1. The hearing will take place at Horsham Court, West Sussex, on Thursday, January 10th, from 9:30, and will continue on Friday.
2. XL Airways is a trading name for XL Airways UK Limited, which is owned by XL Leisure Group, the third largest tour operating group in the UK. Following a major re-brand in November 2006, the airline's name was changed from Excel Airways to XL. With a UK Civil Aviation Authority Type A operating licence, which permits it to carry passengers, cargo and mail on aircraft with 20 or more seats, the company provides short-haul and long-haul services to over 50 destinations in the Mediterranean, Europe, Africa and North America from 12 airports in the UK. XL Airways was chosen the "best charter airline in the world" for 2004 and 2005.
3. XL Airways were the owners of the plane that forcibly removed 21 children and 17 adults to DR Congo on 26 February, 2007. The charter flight was then dubbed Operation Castor. A Kinshasa human rights observer, currently in the UK, is said to have evidence that these people have been subjected to "severe human rights abuses" since their return to DRC.
4. A Country Guidance Tribunal hearing regarding DRC asylum seekers facing mass deportation (Appeal No. AA/04958/2006) was due to be heard on September 17th and was intended to give guidance to Immigration Judges in assessing asylum claims by DRC nationals. An Early Day Motion 1729, signed by 53 MPs, and a High Court decision on 24 May 2007 (Ref: CO/8351/2006) both expressed concern that an asylum seeker should not be returned to the Democratic Republic of Congo whilst the tribunal is still considering the evidence.
5. Following the deportation, a group of protesters did a banner-drop at XL's offices in Crawley on 23 February, coinciding with other protests across the country, called by the Congo Support Project and supported by many groups and campaigns.
6. Under a Freedom of Information Act request lodged by the National Coalition of Anti-Deportation Campaigns (NCADC) last June, the Information Commissioner revealed that the total Home Office expenditure to deport persons from the UK, via charter flights, with XL Airways for the year 2005-06 was £1,542,826.96. On 11 July, 2007, NCACD lodged another FoIA request asking for further details to the information released on 18 June regarding XL. The Home Office declined from answering, saying they "do hold the further information you seek but it is not held by the Border and Immigration Agency in the format that you have requested." They did confirm, however, that "all flights with XL Airways were charter flights."
7. Between February 2006 and June 2007, there were over 100 charter flights to Afghanistan, Eastern Europe, Iraqi Kurdistan, DR Congo and Vietnam, removing over 2,300 refused asylum seekers from the UK.
8. The Democratic Republic of Congo (DRC) is one of the deadliest places in the world.
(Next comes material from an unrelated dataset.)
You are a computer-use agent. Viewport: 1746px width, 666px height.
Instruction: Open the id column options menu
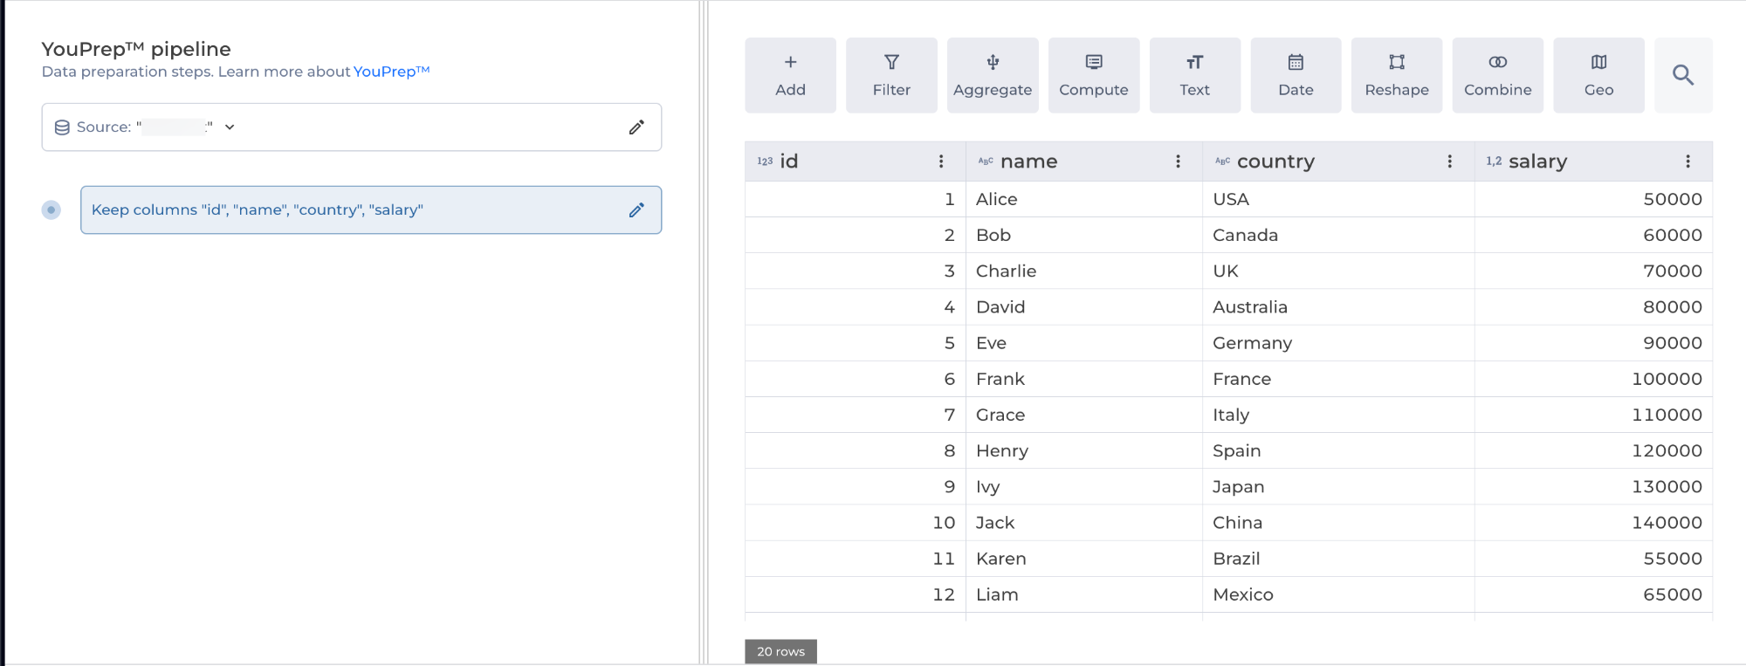[941, 161]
Since 1998, over 4 million lives have been lost and, although the war is officially over, death continues at a rate of 1,200 a week. Extra-judicial execution of civilians, rape and torture are common. Recruitment of 'child soldiers' continues unabated. The United Nations peacekeeping mission in DRC recently reported that the human rights situation in the country "continues to deteriorate", as the army and police "perpetrate acts of violence against civilians and the number of reported rapes surges". A monthly assessment of the human rights situation in the DRC released by the UN Mission, known as MONUC, stated that there have been numerous cases in which Congolese soldiers and police have summarily executed and raped civilians, in some cases with apparent impunity. Ironically, just a month before February's deportations, the then Home Secretary John Reid brought in a number of people from DRC under the Gateway Protection Programme (the official name given to the UK's resettlement programme) and allowed them to settle in various parts of the UK with refugee status.